0

Let me preface this by saying I'm new to Python, come from Ruby, and I don't have much specific knowledge about how Python works.

For one of my current projects, I'm creating a new feature in a computational chemistry Django application that reads in PDBs and then does calculations on them. After adding my code, I was getting an error that Python can't typecast a string as a float, and looked at the library that parses the PDBs.

I was quickly confused by how Python's slice notation works.

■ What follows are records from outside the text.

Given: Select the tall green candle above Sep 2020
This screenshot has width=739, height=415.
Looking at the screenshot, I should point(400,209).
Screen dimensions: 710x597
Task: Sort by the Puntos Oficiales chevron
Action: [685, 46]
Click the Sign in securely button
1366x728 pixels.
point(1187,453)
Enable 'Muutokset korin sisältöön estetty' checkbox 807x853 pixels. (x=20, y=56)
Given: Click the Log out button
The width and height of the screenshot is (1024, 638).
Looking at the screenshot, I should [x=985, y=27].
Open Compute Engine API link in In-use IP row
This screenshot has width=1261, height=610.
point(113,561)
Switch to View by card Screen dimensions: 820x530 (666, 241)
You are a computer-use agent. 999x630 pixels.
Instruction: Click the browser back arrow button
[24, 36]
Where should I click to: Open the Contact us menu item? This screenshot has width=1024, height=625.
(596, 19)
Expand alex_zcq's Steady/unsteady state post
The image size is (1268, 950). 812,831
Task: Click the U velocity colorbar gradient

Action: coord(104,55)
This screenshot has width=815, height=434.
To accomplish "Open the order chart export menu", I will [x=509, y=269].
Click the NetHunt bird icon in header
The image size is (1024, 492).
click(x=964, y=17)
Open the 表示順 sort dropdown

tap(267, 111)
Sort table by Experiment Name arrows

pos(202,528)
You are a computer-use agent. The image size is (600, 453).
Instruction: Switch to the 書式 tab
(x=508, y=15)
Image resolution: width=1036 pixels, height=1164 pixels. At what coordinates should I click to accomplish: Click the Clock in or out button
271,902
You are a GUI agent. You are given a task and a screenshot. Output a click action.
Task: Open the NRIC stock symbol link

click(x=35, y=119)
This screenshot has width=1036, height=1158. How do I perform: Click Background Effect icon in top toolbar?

For example:

str = 'Hello this is Josh'
str[0:2] #=> 'He'
str[2] #=> 'l'

What I thought calling str[0:2] would result it would be Hel, not He, since index 0 to 2 is 3 big.

Is there a reason that this happens this way, and why str[m:n] gives from m to n-1, not from m to n?

josh
  • 9,656
  • 4
  • 34
  • 51

1 Answers1

6

It's so that:

str[0:2] + str[2:4] == str[0:4]

And

str[0:len(str)] == str

In general, it's conventional for sets of numbers to be defined this way; inclusive of the first listed number, exclusive of the second.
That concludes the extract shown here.